For optimal results with this system, cultivation in minimal medium supplemented with CaCl₂ and Tween 80 under conditions of low aeration is recommended to prevent activity loss during extended cultivation periods .

What are the most promising research directions for elucidating the function of Cgl2017/cg2211?

The most promising research directions for elucidating the function of the uncharacterized membrane protein Cgl2017/cg2211 involve integrated structural, genetic, and biochemical approaches:

Cryo-EM Structural Analysis: Building on existing structural data of the III2-IV2 respiratory supercomplex , higher-resolution structural studies focused specifically on Cgl2017/cg2211 and its interaction interfaces would provide valuable insights into its precise role within the complex.

Genetic Dissection: Using optimized RecET recombineering techniques to create targeted mutations, domain deletions, and chimeric proteins to systematically identify functional regions of the protein.

Interactome Analysis: Comprehensive identification of protein interaction partners using approaches like proximity labeling (BioID) and cross-linking mass spectrometry to map the protein's position within the respiratory machinery.

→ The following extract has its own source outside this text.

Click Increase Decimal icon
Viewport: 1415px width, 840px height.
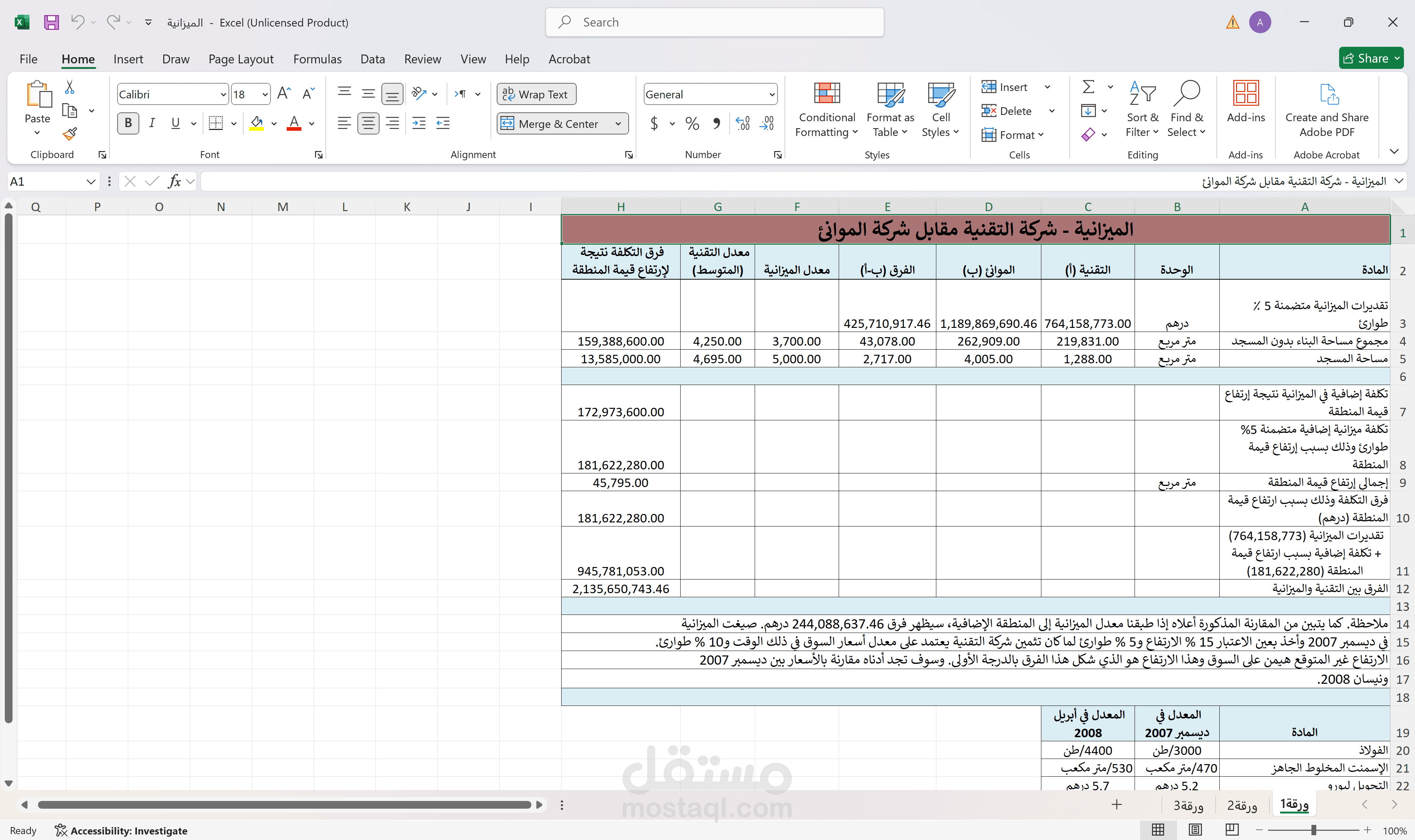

Functional Reconstitution: Purification of the protein using SMALP encapsulation followed by reconstitution into proteoliposomes to directly measure electron transfer and other potential activities.

Comparative Genomics: Systematic analysis of homologs across Actinobacteria and other bacterial phyla to identify conserved features that might indicate functional importance.

Metabolic Impact Assessment: Comprehensive metabolomic and fluxomic analysis of wildtype versus cg2211 deletion strains to identify metabolic pathways affected by the protein's absence.